Problem statement> Look through the records below and collect all lines that hold the string "right".
..........
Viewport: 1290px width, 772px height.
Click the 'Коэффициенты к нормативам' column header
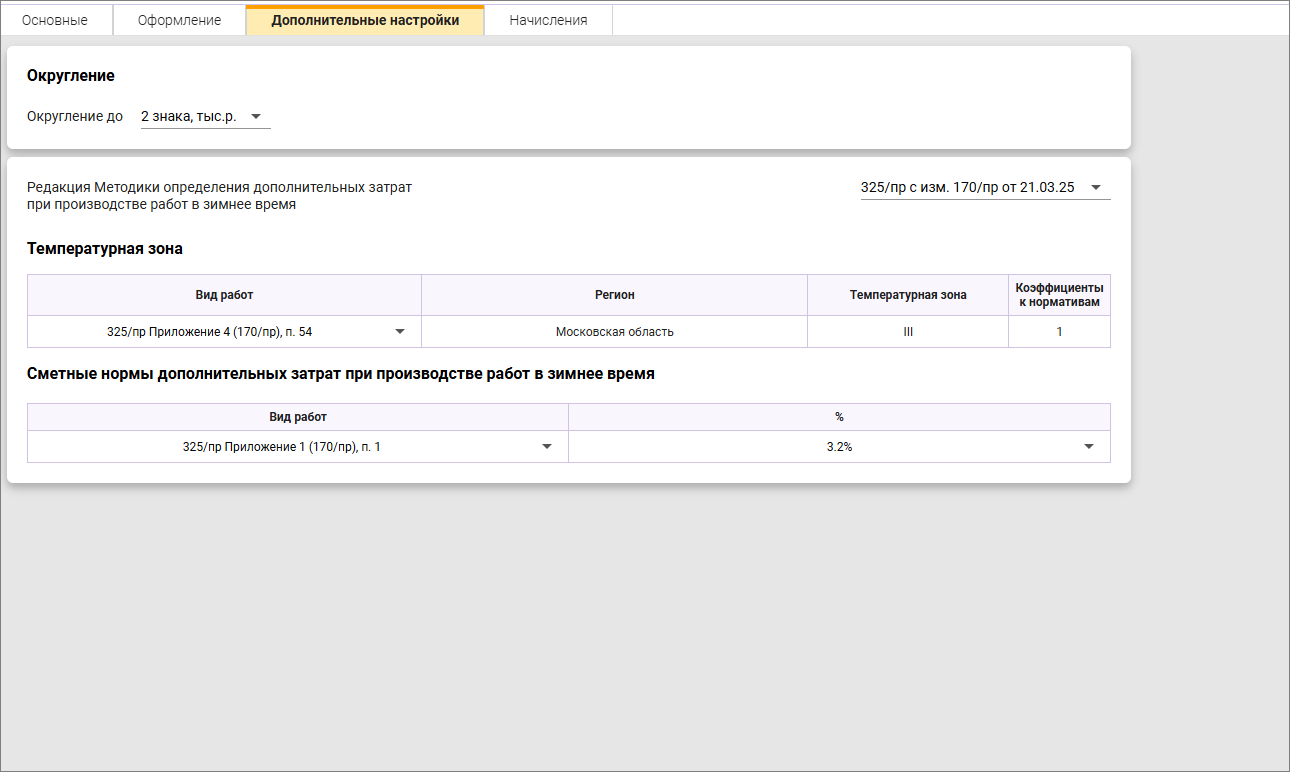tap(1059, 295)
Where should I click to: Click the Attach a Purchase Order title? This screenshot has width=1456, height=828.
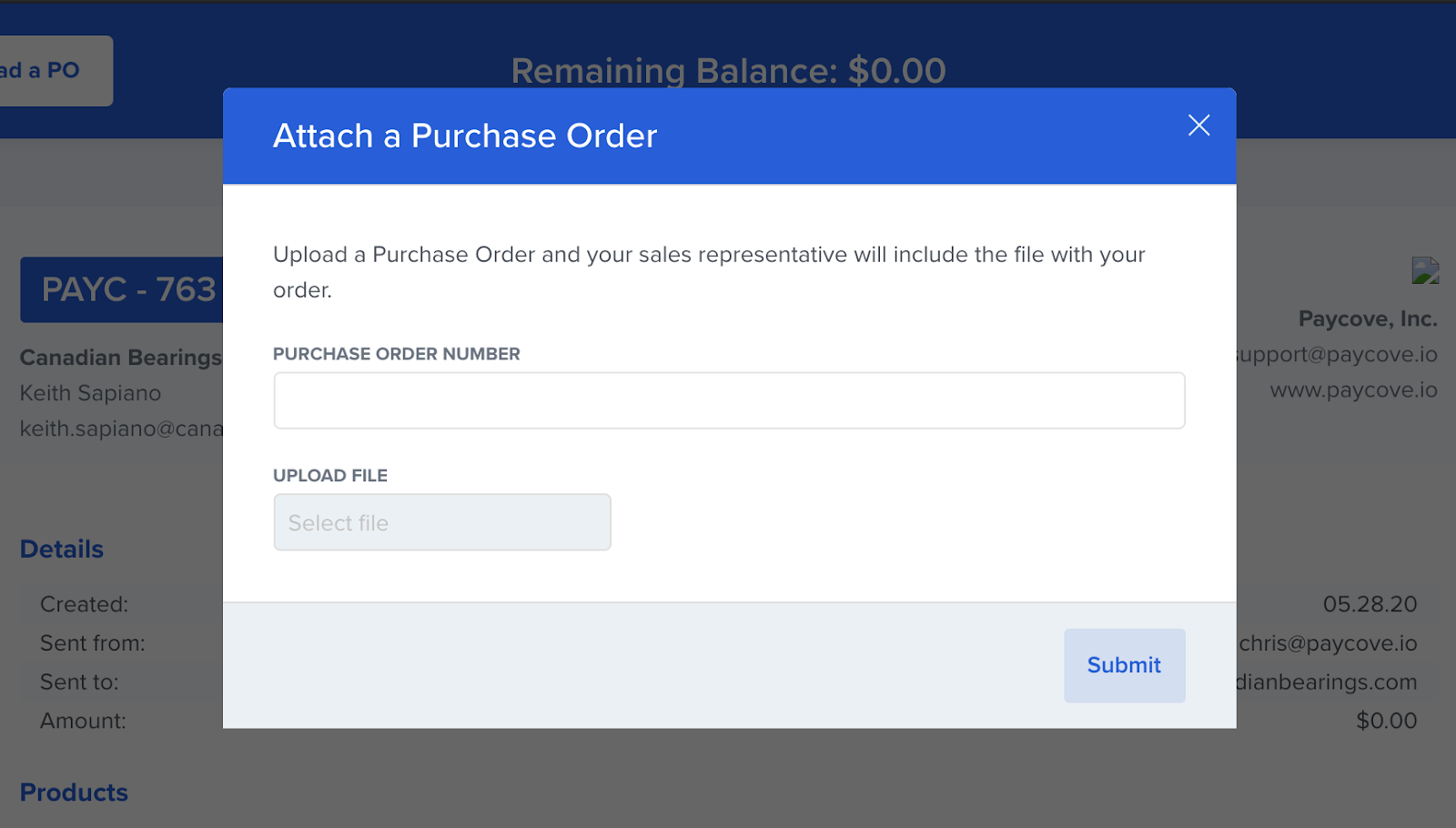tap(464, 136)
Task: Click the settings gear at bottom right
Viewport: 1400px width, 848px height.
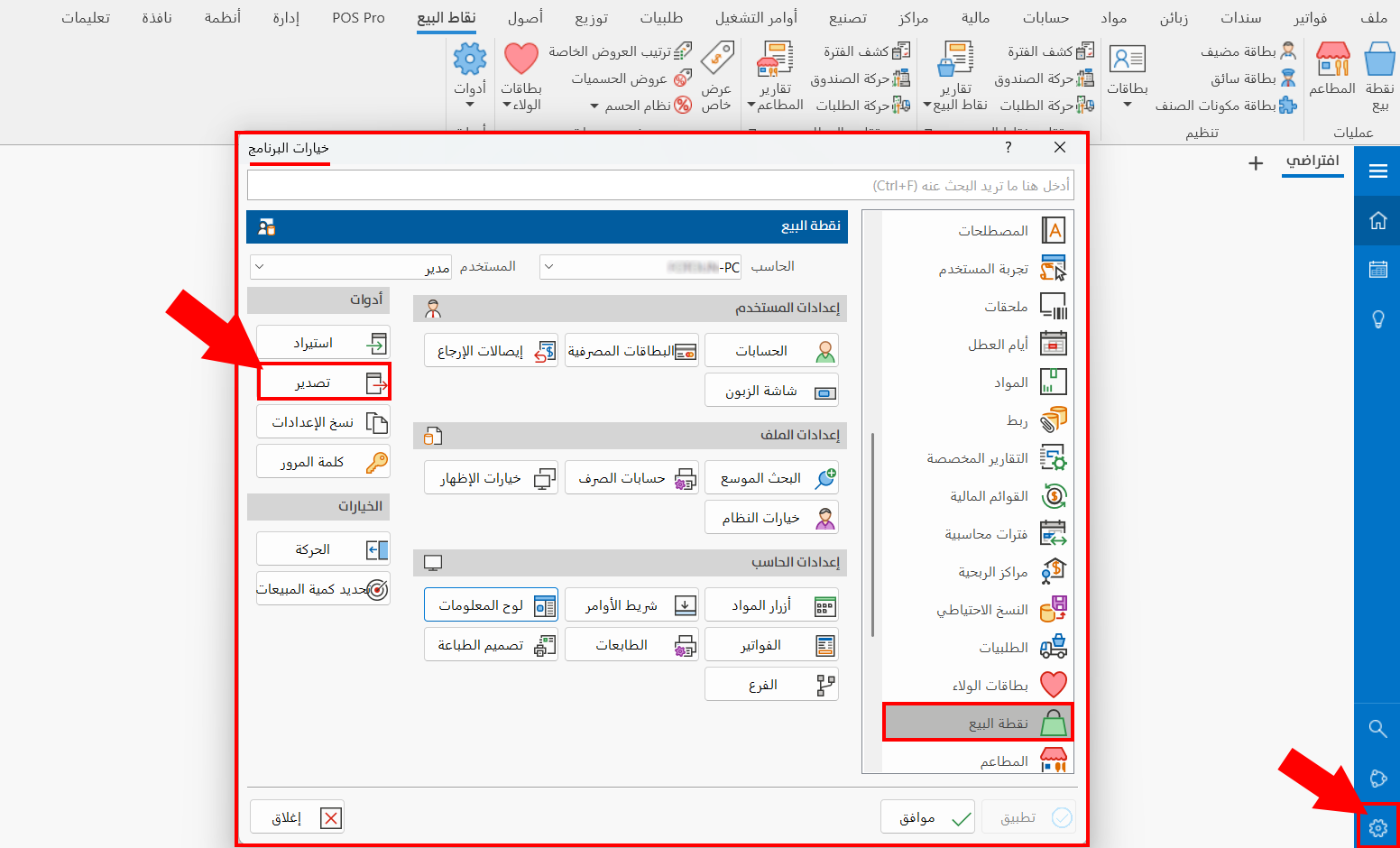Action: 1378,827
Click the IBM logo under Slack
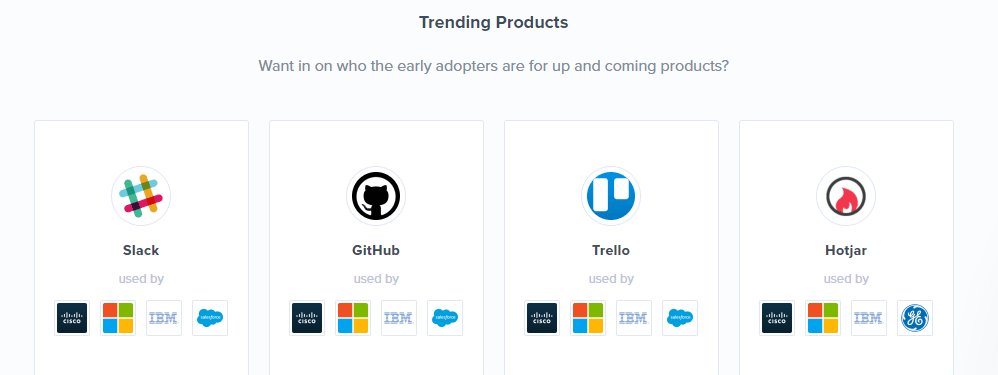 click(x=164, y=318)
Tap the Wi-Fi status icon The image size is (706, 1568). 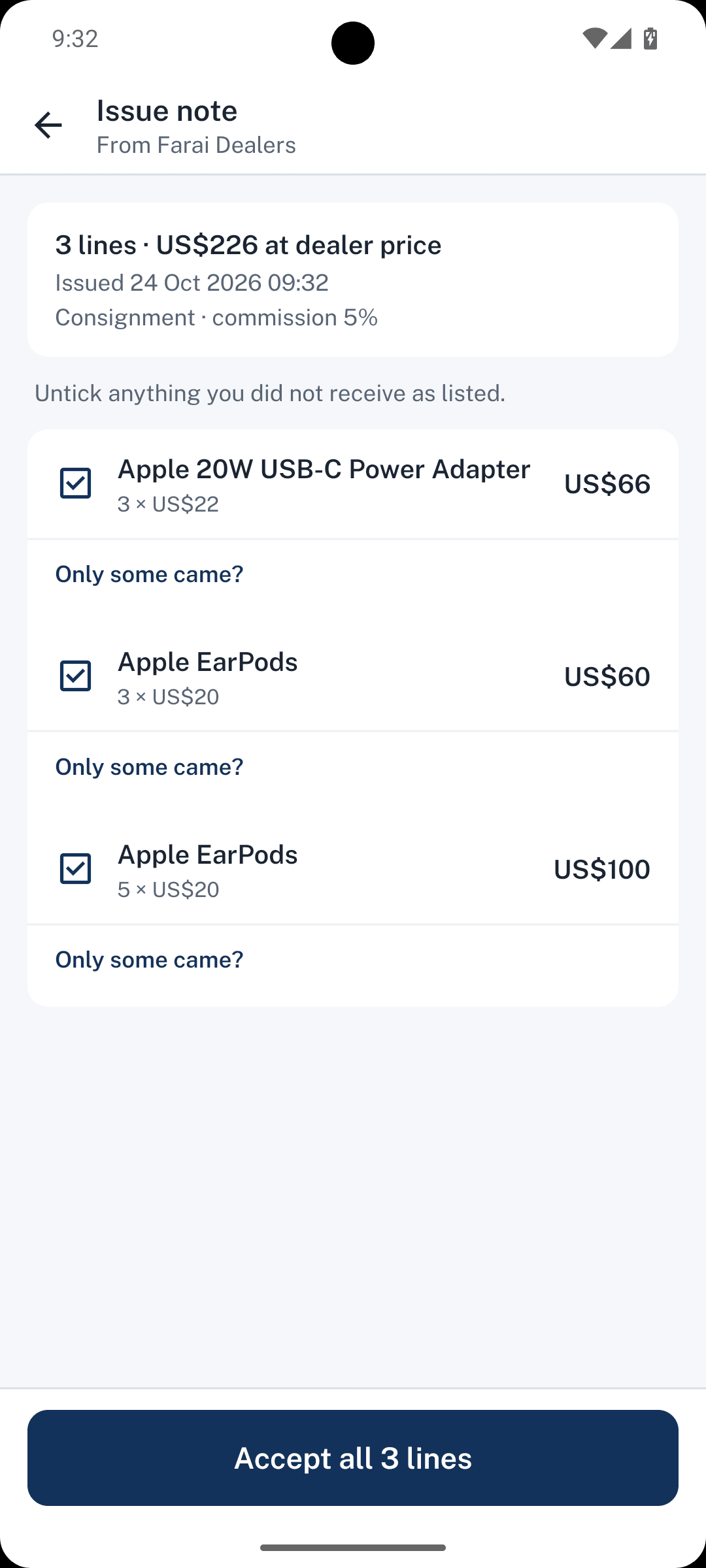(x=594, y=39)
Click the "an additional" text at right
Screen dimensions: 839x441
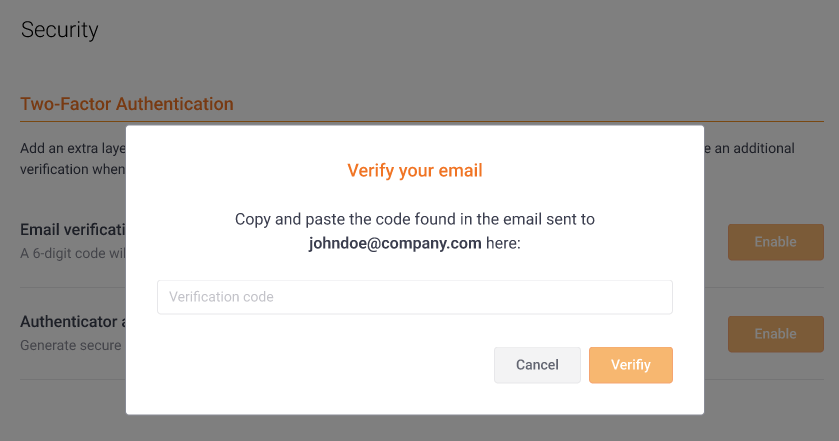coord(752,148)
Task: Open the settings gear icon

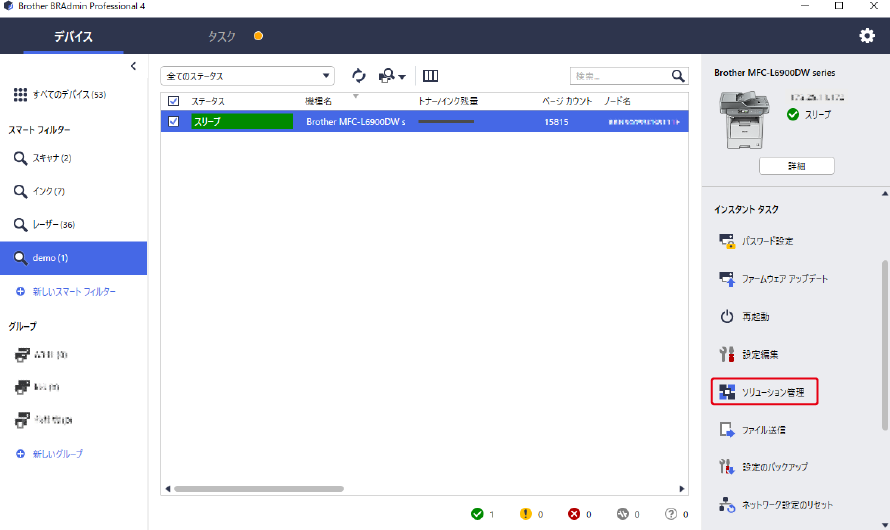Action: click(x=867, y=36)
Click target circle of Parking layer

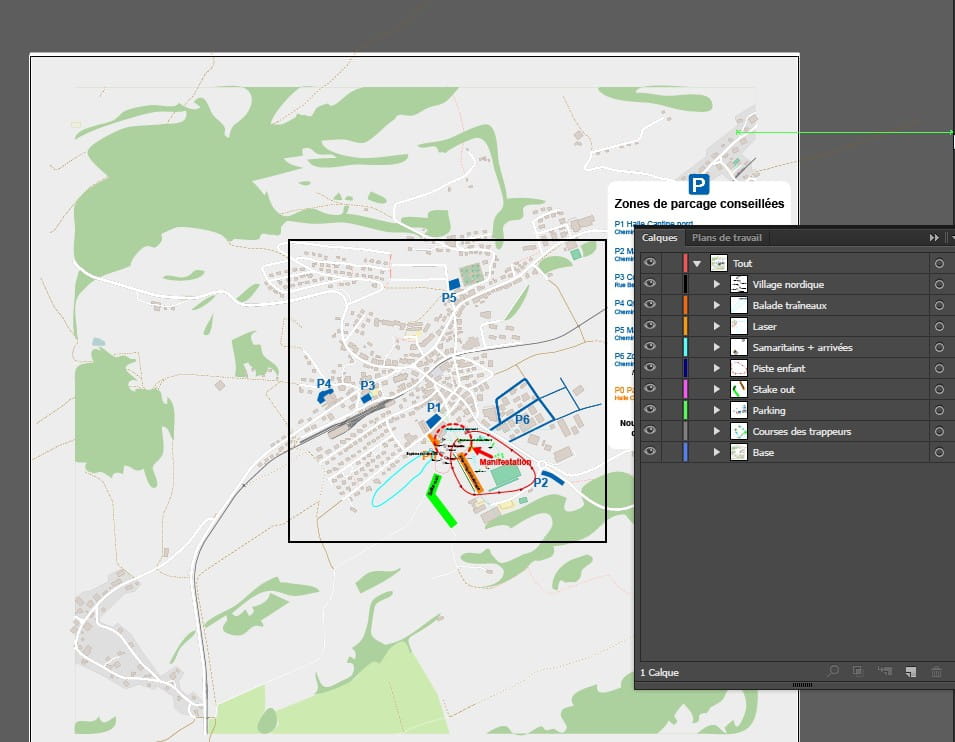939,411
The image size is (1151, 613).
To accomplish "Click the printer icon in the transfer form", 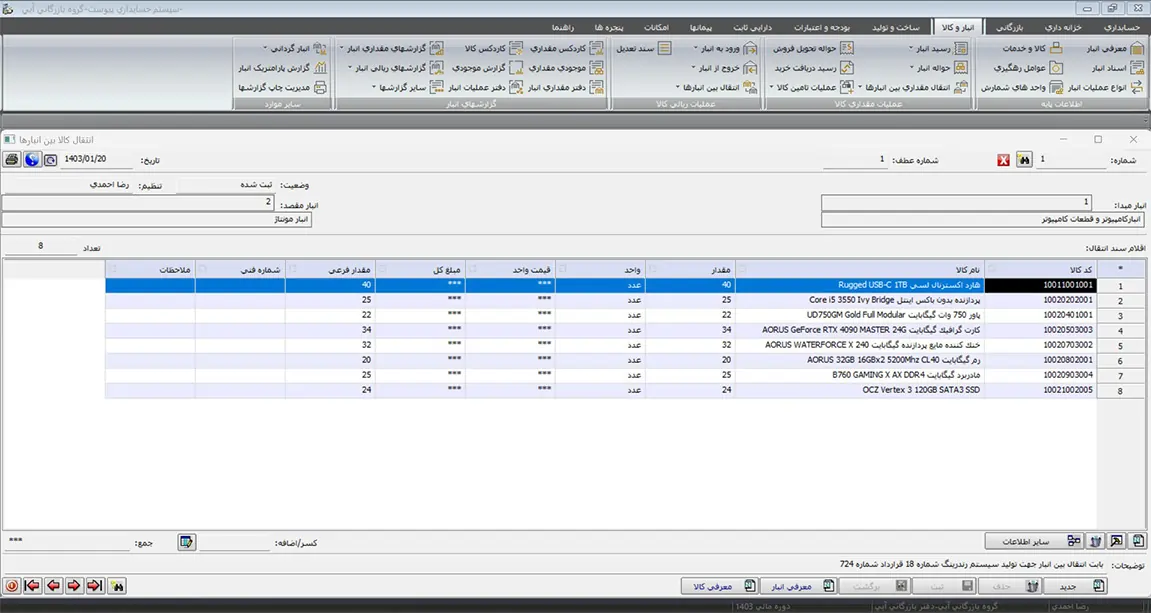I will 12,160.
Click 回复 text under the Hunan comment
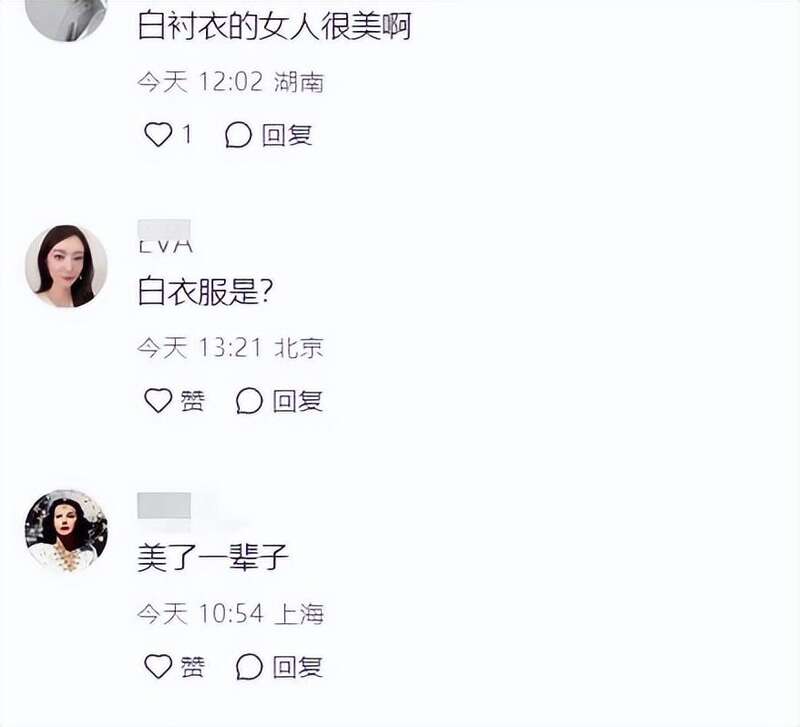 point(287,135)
..........
Result>
Task: Click the settings gear at bottom right
Click the "an additional" text at right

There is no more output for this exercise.